Content starts

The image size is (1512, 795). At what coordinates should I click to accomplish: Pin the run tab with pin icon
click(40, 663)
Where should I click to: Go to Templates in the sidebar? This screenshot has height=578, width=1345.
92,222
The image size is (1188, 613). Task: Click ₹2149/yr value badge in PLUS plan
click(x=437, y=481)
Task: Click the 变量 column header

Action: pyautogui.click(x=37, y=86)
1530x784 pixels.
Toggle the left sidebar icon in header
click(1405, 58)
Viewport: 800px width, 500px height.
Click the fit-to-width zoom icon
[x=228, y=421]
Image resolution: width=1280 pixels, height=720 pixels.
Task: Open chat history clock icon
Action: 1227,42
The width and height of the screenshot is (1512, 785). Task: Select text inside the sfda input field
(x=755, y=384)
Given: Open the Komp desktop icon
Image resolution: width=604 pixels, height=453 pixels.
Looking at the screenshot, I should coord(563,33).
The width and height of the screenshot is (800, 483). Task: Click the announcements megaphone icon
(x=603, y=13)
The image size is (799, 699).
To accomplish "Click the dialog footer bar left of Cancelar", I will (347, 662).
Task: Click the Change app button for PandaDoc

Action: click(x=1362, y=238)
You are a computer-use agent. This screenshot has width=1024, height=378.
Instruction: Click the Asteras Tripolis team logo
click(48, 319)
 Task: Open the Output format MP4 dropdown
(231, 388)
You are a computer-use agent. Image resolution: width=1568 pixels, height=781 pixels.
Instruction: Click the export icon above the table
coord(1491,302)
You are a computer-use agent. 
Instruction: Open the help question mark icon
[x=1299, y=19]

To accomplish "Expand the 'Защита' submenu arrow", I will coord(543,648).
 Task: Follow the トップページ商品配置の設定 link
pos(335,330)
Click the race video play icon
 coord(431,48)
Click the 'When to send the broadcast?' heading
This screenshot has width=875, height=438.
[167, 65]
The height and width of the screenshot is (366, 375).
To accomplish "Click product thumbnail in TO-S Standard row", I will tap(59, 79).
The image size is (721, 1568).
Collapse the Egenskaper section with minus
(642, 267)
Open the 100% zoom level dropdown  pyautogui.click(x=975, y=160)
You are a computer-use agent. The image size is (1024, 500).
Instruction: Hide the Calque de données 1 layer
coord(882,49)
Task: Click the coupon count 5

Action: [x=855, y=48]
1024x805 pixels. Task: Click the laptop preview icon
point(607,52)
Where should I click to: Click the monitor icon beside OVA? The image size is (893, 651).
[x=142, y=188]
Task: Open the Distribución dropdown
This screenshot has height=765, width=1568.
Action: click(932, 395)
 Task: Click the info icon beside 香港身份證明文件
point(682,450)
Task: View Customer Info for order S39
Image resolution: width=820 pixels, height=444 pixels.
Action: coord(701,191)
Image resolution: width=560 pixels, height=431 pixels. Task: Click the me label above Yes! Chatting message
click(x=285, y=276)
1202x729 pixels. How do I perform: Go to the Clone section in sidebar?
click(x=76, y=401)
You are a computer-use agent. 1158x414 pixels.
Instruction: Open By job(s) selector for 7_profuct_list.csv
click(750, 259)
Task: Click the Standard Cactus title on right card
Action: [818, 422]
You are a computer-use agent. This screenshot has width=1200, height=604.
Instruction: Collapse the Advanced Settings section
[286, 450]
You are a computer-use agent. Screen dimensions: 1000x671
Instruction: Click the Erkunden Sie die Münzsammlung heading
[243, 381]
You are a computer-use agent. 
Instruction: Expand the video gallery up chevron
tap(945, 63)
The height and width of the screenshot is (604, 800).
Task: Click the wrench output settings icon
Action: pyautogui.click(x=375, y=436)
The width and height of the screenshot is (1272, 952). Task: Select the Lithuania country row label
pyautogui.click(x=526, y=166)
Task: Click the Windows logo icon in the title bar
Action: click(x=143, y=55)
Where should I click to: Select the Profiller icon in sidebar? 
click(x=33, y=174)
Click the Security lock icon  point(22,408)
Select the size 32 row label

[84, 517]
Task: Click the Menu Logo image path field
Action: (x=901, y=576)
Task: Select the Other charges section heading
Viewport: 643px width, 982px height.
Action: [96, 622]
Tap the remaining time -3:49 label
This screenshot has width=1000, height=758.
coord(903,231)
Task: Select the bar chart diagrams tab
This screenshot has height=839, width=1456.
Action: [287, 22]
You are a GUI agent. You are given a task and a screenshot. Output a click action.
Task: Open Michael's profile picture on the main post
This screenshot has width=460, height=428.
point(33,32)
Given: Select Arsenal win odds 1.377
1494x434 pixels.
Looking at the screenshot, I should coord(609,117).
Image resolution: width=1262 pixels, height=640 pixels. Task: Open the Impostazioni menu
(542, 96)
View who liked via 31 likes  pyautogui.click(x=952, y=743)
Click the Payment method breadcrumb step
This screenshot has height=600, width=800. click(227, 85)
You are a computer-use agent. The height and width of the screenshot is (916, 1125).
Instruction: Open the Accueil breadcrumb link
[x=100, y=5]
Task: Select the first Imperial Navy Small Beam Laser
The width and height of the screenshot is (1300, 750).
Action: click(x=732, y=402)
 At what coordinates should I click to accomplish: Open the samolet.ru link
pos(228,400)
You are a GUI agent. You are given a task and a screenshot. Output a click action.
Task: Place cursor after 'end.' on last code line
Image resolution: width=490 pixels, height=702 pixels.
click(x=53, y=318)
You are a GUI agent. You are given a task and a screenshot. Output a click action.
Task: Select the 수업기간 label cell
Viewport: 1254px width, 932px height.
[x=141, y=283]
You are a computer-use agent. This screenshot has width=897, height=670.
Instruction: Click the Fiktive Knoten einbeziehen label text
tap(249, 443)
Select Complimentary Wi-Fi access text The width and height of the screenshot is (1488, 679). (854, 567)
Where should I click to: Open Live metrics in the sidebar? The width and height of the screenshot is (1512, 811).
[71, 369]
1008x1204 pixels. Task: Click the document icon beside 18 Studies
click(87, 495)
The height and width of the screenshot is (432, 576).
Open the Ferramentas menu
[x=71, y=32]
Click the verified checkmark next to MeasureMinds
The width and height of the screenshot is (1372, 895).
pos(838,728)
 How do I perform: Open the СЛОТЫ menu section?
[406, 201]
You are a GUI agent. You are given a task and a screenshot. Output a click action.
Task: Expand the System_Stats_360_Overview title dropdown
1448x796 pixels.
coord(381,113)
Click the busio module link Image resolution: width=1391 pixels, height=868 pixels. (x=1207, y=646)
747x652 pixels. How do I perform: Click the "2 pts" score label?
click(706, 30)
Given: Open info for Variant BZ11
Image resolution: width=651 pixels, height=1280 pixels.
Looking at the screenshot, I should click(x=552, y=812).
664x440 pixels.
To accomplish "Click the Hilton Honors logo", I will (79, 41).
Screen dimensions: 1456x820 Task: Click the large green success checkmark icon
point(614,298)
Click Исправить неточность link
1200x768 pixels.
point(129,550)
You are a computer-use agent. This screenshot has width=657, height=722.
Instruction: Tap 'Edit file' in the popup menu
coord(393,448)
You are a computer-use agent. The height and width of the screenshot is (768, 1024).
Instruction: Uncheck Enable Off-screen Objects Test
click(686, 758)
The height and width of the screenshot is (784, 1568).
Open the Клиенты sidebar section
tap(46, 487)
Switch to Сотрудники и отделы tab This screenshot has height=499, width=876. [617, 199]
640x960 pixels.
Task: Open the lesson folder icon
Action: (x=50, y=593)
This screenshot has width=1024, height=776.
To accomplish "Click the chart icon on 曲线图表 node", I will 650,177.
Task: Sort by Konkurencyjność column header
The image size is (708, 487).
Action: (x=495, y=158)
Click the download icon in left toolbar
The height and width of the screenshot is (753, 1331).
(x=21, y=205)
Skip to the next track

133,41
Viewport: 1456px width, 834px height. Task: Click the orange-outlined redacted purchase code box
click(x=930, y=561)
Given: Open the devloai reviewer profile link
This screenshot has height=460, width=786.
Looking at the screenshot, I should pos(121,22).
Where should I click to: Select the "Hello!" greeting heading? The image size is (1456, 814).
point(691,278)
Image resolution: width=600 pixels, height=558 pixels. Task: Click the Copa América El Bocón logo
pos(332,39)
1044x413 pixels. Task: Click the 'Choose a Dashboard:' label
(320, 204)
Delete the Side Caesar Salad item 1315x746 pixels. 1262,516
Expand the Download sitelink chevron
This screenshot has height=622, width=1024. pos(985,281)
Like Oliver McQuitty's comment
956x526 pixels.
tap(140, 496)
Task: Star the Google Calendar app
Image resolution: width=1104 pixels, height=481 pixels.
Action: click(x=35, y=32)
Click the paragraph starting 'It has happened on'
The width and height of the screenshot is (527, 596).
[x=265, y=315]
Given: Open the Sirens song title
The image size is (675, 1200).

Content ends

Task description - Retype, in the same exact form, the lines of the material above from the line holding "Click Исправить неточность link" through the line holding "Given: Open the Sirens song title".

Your response -
Click Исправить неточность link
1200x768 pixels.
point(129,550)
You are a computer-use agent. This screenshot has width=657, height=722.
Instruction: Tap 'Edit file' in the popup menu
coord(393,448)
You are a computer-use agent. The height and width of the screenshot is (768, 1024).
Instruction: Uncheck Enable Off-screen Objects Test
click(686, 758)
The height and width of the screenshot is (784, 1568).
Open the Клиенты sidebar section
tap(46, 487)
Switch to Сотрудники и отделы tab This screenshot has height=499, width=876. [617, 199]
640x960 pixels.
Task: Open the lesson folder icon
Action: (x=50, y=593)
This screenshot has width=1024, height=776.
To accomplish "Click the chart icon on 曲线图表 node", I will 650,177.
Task: Sort by Konkurencyjność column header
The image size is (708, 487).
Action: (x=495, y=158)
Click the download icon in left toolbar
The height and width of the screenshot is (753, 1331).
(x=21, y=205)
Skip to the next track

133,41
Viewport: 1456px width, 834px height. Task: Click the orange-outlined redacted purchase code box
click(x=930, y=561)
Given: Open the devloai reviewer profile link
This screenshot has height=460, width=786.
Looking at the screenshot, I should pos(121,22).
Where should I click to: Select the "Hello!" greeting heading? The image size is (1456, 814).
point(691,278)
Image resolution: width=600 pixels, height=558 pixels. Task: Click the Copa América El Bocón logo
pos(332,39)
1044x413 pixels. Task: Click the 'Choose a Dashboard:' label
(320, 204)
Delete the Side Caesar Salad item 1315x746 pixels. 1262,516
Expand the Download sitelink chevron
This screenshot has height=622, width=1024. pos(985,281)
Like Oliver McQuitty's comment
956x526 pixels.
tap(140, 496)
Task: Star the Google Calendar app
Image resolution: width=1104 pixels, height=481 pixels.
Action: click(x=35, y=32)
Click the paragraph starting 'It has happened on'
The width and height of the screenshot is (527, 596).
[x=265, y=315]
Given: Open the Sirens song title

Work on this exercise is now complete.